February 6, 2026 2 min read

[expand]The duty to defend ancestral kurgans from desecration was absolute. If enemies attacked tribal territory and threatened burial grounds, defense of kurgans took priority even over defense of living settlements—tents could be rebuilt, livestock replaced, but disturbed graves were permanent catastrophe bringing supernatural disaster. Warriors who died defending ancestral burial grounds were guaranteed eternal honor, their sacrifice representing ultimate loyalty to bloodline and tradition. The desecration of enemy kurgans during warfare was considered both devastating practical attack (destroying spiritual defenses) and grave crime inviting divine retribution.

The responsibility for maintenance included physical upkeep of burial mounds. Erosion was combated through periodic addition of earth, vegetation growing on mounds was sometimes managed to prevent root damage to chambers, offerings were regularly deposited preventing divine abandonment. The neglected kurgan—its mound collapsed, its location forgotten, its occupant’s name lost—represented familial failure and social disgrace. Wealthy families sometimes hired professional kurgan-keepers ensuring ancestral graves received proper attention even when living descendants migrated distant territories.

The justice considerations involved ancestral authority over disputes. When conflicts arose within clan or family, invoking ancestors’ names carried weight in negotiations. “Grandfather would not approve this behavior,” was serious criticism potentially ending argument. The dead were imagined as watching and judging, their standards (real or invented) influencing living behavior. This ancestral surveillance provided social control mechanism—people modified conduct believing that dead relatives would see and disapprove, their supernatural punishment being more feared than merely human consequences.

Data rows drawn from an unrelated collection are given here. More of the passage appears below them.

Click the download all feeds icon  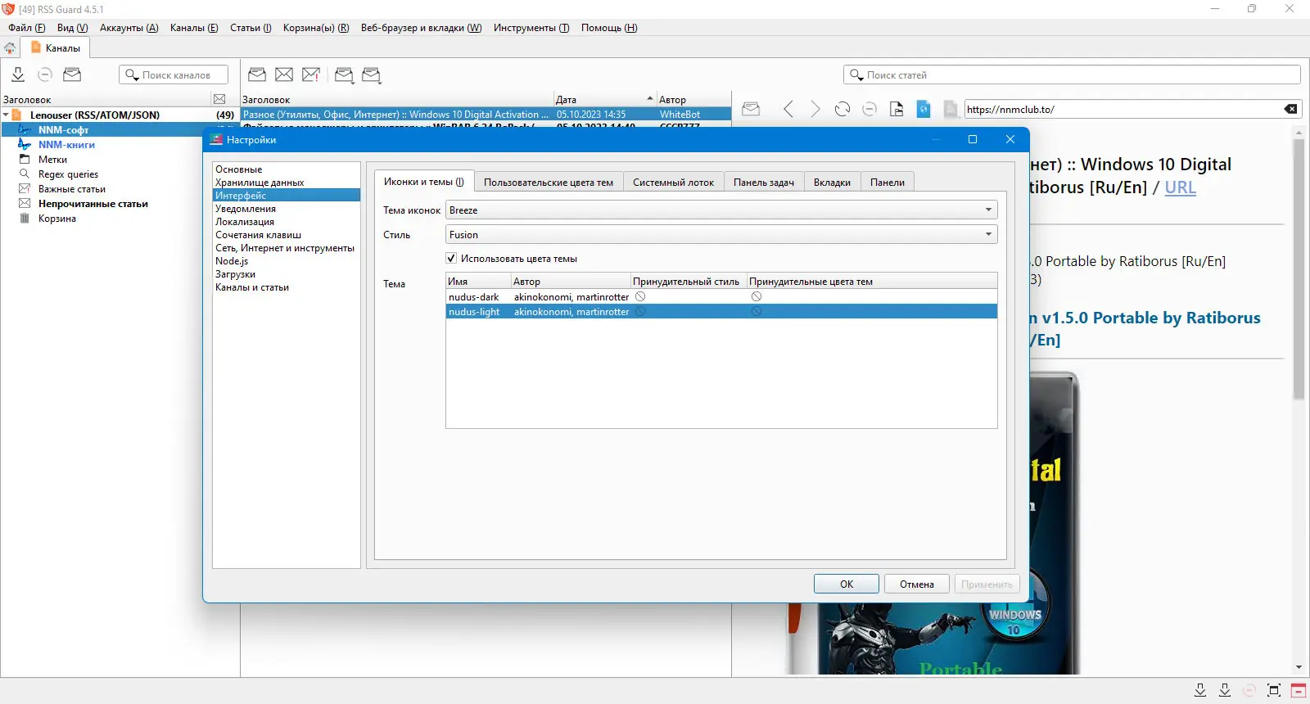point(18,74)
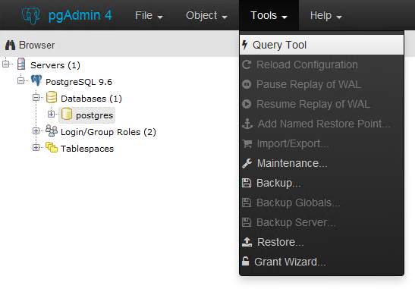Expand the Tablespaces node
Viewport: 415px width, 289px height.
pos(36,147)
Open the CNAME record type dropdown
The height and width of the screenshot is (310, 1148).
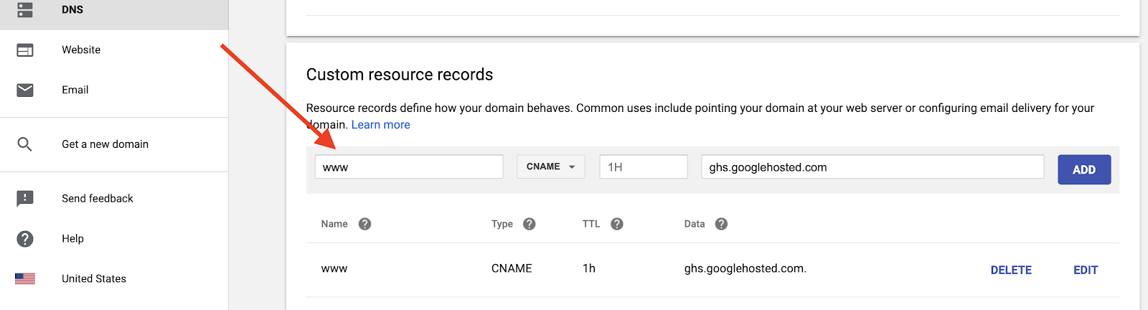550,166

The inheritance transmission occurred through ancestral framework. Property passed to heirs not merely through practical necessity or legal arrangement but as sacred trust from ancestors—the herds, weapons, and territory were inherited from fathers who inherited from grandfathers extending back to mythical founders. The heir who squandered inheritance betrayed not just deceased father but entire ancestral line, his failure dishonoring all predecessors. This framework generated pressure to maintain or increase inherited wealth, demonstrating worthiness of trust across generations.